Aos 81 anos, Joseph Stiglitz preserva a sabedoria e a verve que lhe renderam um Nobel.
Aos 81 anos, Joseph Stiglitz preserva a sabedoria e a verve que lhe renderam um Nobel, em 2001. A entrevista do economista americano a Vivian Oswald, do Valor Econômico, publicada na quarta-feira (2), mostra a lucidez renovada de quem percebeu, há muito tempo, que o neoliberalismo só leva à desigualdade, ou que os donos do dinheiro portam as bandeiras neoliberais para perpetuar essa desigualdade.
E não só de filigranas econômicas compõe-se o pensamento de Stiglitz. Sua ideia de justiça em tempos de Elon Musk, por exemplo, é inquestionável: “As novas tecnologias ampliaram a capacidade de espalhar erros e desinformação, alguns dos quais muito perigosos para a nossa sociedade, de uma forma ou de outra. (…) Então, nenhuma pessoa, seja Elon Musk, a pessoa mais rica do mundo, ou quem quer que seja, deve se considerar acima da lei. E Musk disse basicamente que está acima da lei. Ele diz ‘você não tem o direito de me regular’. E está absolutamente errado”.
Em seu último livro, lançado em abril, “The Road to Freedom: Economics and the Good Society”, Stiglitz escreve com todas as letras que mercados sem restrições nada fazem a não ser gerar crises. Tampouco está, a iniciativa privada, preocupada com as mudanças climáticas, problema global mais urgente. Eis o que ele disse a Vivian Oswald: “O setor privado está interessado em lucros. Quando há lucros, entra. (…) O clima é um investimento a longo prazo. E o setor privado é excessivamente avesso a risco, e não sabe avaliar o risco. (…) O setor privado tem muitos pontos fortes, mas temos também de reconhecer suas limitações quando falamos em alterações climáticas ou de questões como a justiça social, investimentos de longo prazo”.
Na hora em que o BNDES retoma seu papel de indutor do desenvolvimento, encontra-se em Joseph Stigliz a explicação simples, óbvia e precisa para tal conduta: “Passamos por um período em que comprometemos ideologicamente o papel dos bancos de desenvolvimento. Acho que foi errado. O setor privado tende a ter o problema de ser demasiado míope e demasiado avesso ao risco. Os bancos de desenvolvimento podem ter uma visão de longo prazo e assumir riscos maiores, como o associado ao BNDES, que ajudou a desenvolver a Embraer e alguns dos combustíveis à base da cana-de-açúcar, que são muito importantes para evitar as alterações climáticas”.
Por óbvio, Stiglitz é um anti-Trump. Ele diz ver um “populismo perigoso”, ainda não vencido, tanto nos Estados Unidos quanto no Brasil: “Não vemos isso tanto na Suécia, na Dinamarca ou na Noruega. Vemos nos Estados Unidos, em lugares onde as pessoas não têm emprego, a saúde é fraca, não há oportunidades. Então, você tem esse tipo de desespero. E é a partir desse desespero que as pessoas recorrem a gente como Trump ou Bolsonaro”.
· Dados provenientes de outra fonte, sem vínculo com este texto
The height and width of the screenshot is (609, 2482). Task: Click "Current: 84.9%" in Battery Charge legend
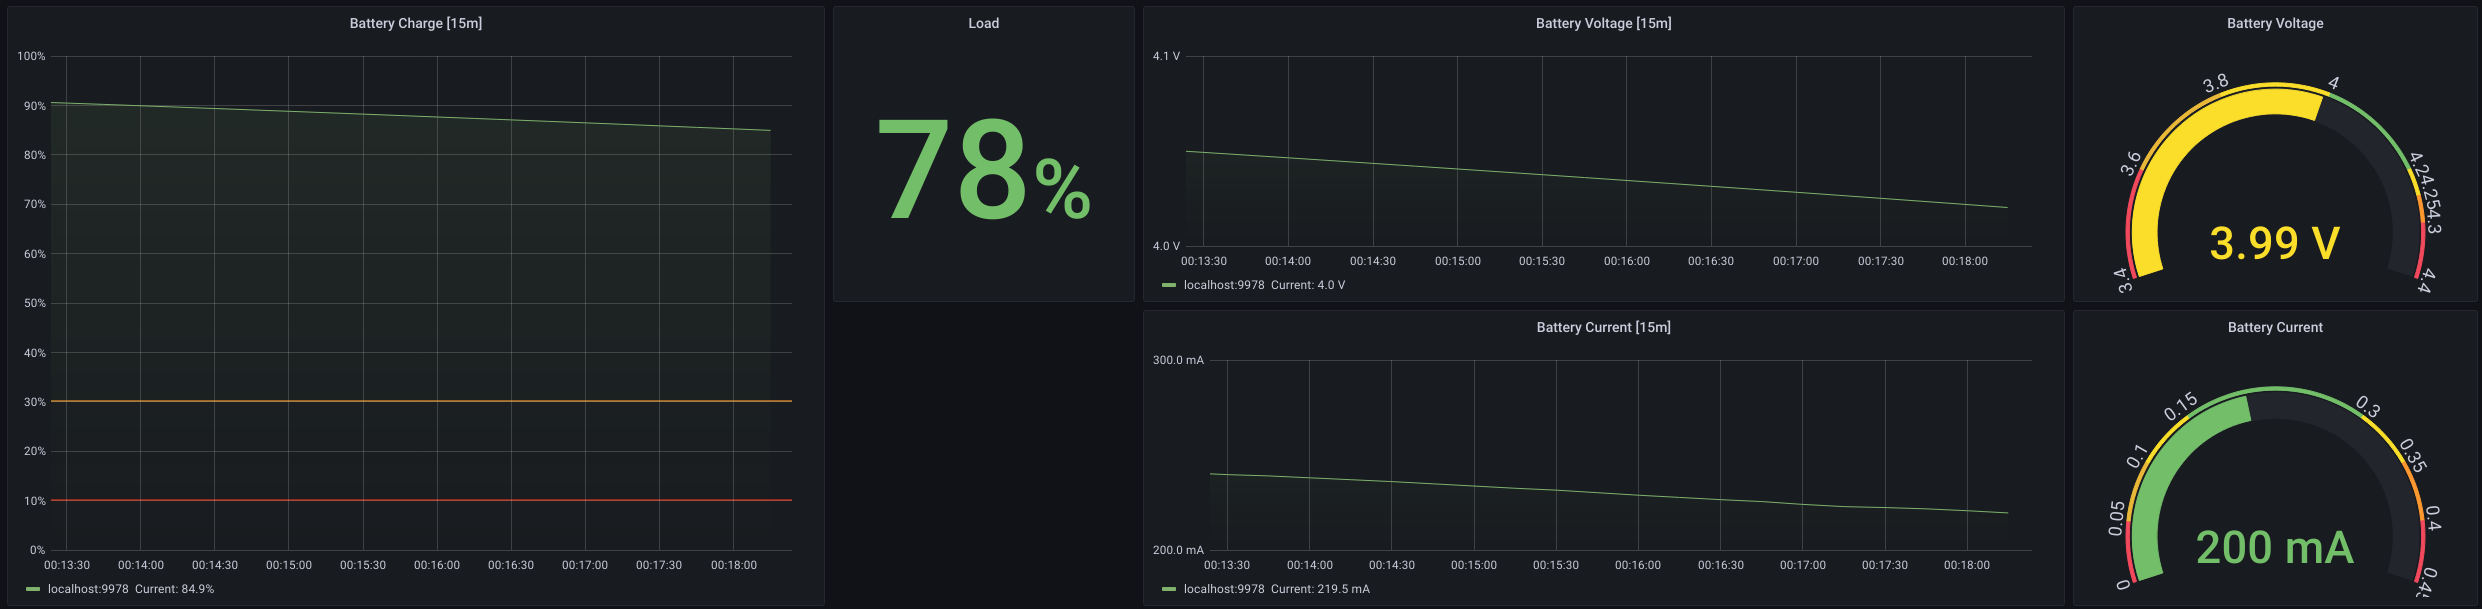coord(174,589)
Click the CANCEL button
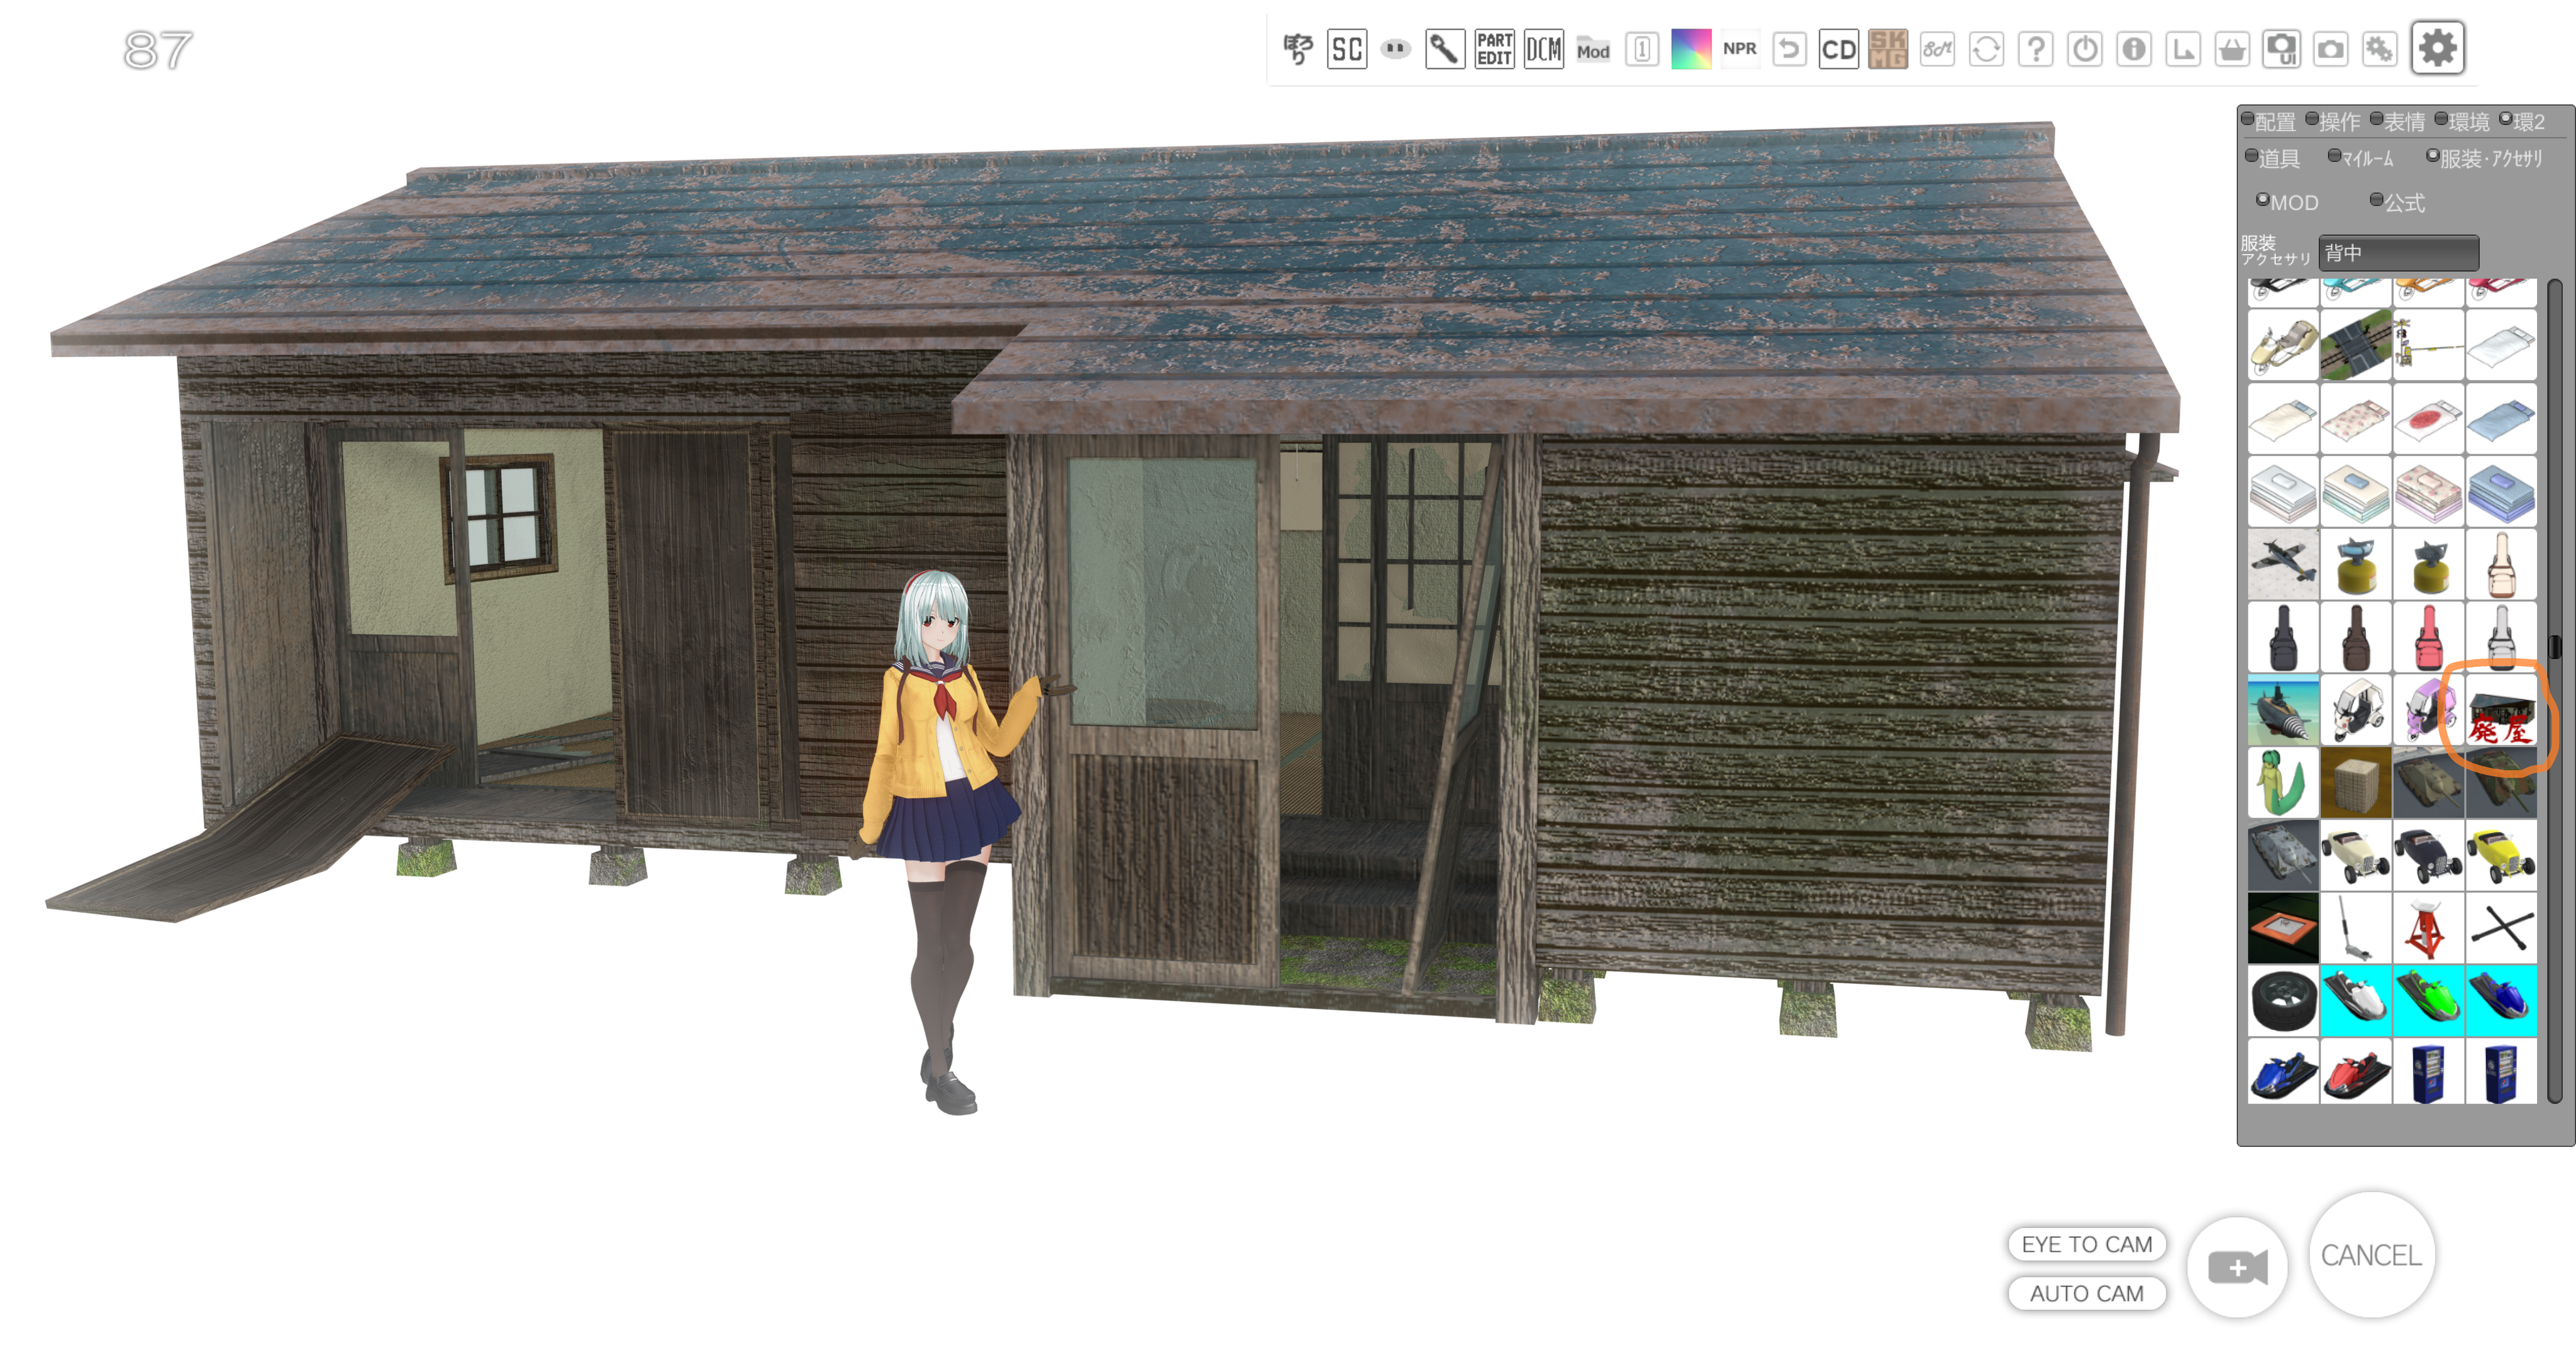Screen dimensions: 2576x1362 coord(2370,1255)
A falsa liberdade defendida nos discursos de rematados direitistas – Donald Trump, Jair Bolsonaro, Javier Milei, Pablo Marçal e tantos outros – também está no radar de Joseph Stiglitz, para quem a economia é, definitivamente, uma disciplina humana e, portanto, os economistas não podem fechar os olhos para os movimentos anticivilizatórios: “Quando vivemos de forma integrada (numa pandemia, por exemplo), se eu não me vacinar ou usar máscara, há uma chance você morrer. São ações que você sabe que podem te machucar. Se eu carregar uma AK-47, você pode morrer. Isso pode prejudicar sua liberdade. E é tão óbvio, mas eles simplesmente não reconhecem isso. Se eu poluir o ar e você tiver asma, você morre. A liberdade de uma pessoa é a falta de liberdade de outra”.
Cumprimentos a Vivian Oswald pela ótima entrevista.